Commanders and leaders
- Stefan Kunicki Andri Mohyla Ștefan Petriceicu: Haci II Giray

Strength
- 25,000–30,000 Polish-Cossacks Unknown: 10,000–12,000 men 7 guns

Casualties and losses
- 5,000–6,000 Killed 4,000–5,000 Injured 2,000 Fugitives: Unknown

= Battle of Reni =

1683–84 battle of the Polish–Ottoman War

The battle of Reni was a military engagement between the Crimean-Ottoman army and the joint Polish-Cossack-Moldavian army that happened in the village of Reni. The Crimean-Turkish army defeated the Christians, ending Kunicki's campaign.

== Background ==
On August 24, 1683, the Polish king, John III Sobieski, appointed Stefan Kunicki with mission of recruiting Cossacks for a war against the Ottomans. The new Hetman had appointed Kazimyr Staneskyi and Andriy Mohyla. Kunicki recruited 5,000 to 6,000 men, including 2,000 left-bank Cossacks, 400 Polish soldiers, 200 Zaporozhians, and 200–300 Don Cossacks. The campaign was partially financed by the Papacy, which helped the Cossacks buy several guns, gunpowder, and bullets. In November 1683, the Polish-Cossack army was joined by the pro-Polish Moldavian prince, Ștefan Petriceicu. On December 5, the Polish-Cossack-Moldavian army defeated the Crimean-Ottoman army in Chițcani. After this, the Cossack received intelligence about the approach of the remaining Ottoman army from Vienna.

== Battle ==
As they were marching, they met a large Crimean army of 10,000 to 12,000 men and 7 cannons, alongside Janissaries led by Haci II Giray. The Allies were overtaken on December 30. The battles lasted for five days, resisting the Crimeans while waiting for Polish reinforcements from Kraków. On December 31, the battle raged all day. On January 1, a council was held, and it is unknown what decision was made there. The next two days saw a fierce onslaught during which the allies were unable to push back the enemy. Kunicki decided to retreat with 300–500 cavalry, leaving Andri Mohyla with the remaining troops of 4,500. He fought with the Tatars the whole day, and both sides sustained heavy casualties before retreating at night. Many of the Cossacks perished while attempting to cross the Prut river.
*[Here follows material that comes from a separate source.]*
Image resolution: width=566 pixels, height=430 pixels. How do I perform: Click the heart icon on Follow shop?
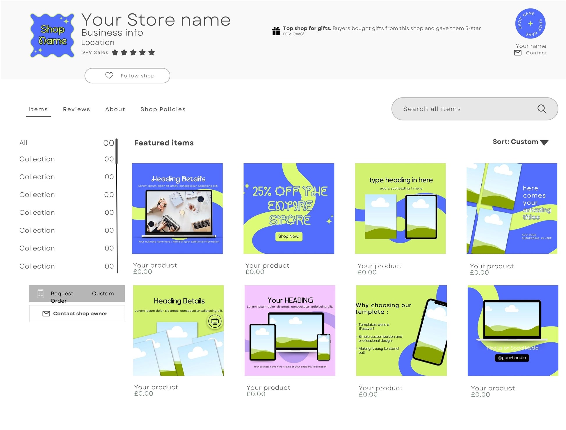109,75
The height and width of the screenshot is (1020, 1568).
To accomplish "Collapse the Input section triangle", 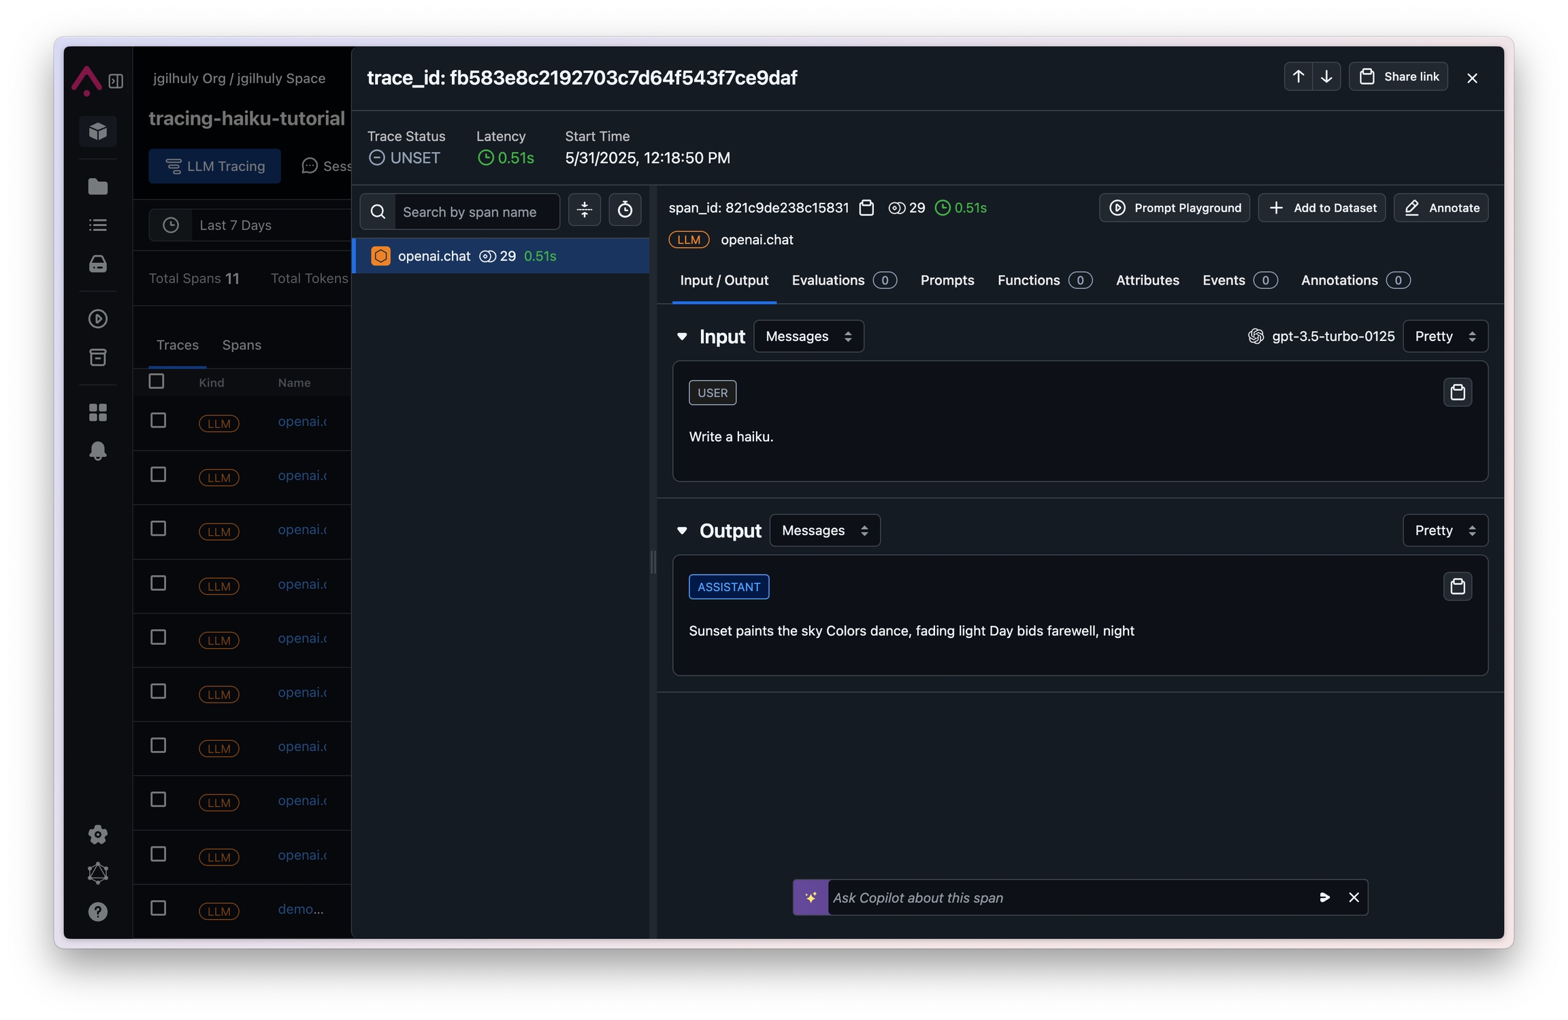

Andrii returned with only 3,000 men to Ukraine, ending the battle on January 4.

== Aftermath ==
Kunicki attempted to explain his defeat to the Polish king by stating the dragoons fled from the field, allowing the Cossacks to flee as well. The Moldavians and the Cossacks who remained in the field blamed Kunicki for their defeat. Two months later, Kunicki was deposed and killed for his failures.

== Sources ==
- Taras Vasilyevich Chukhlib (2007), The winter campaign of 1683–1684 of the Ukrainian Cossacks against the Ottomans to the Black Sea Steppe.
- Rabbi David Lekhno (2021), Debar Śepatayim, An Ottoman Hebrew Chronicle from the Crimea (1683–1730).
- Joseph von Hammer (1838), Histoire de l'Empire Ottoman depuis son origine jusqu'à nos jours.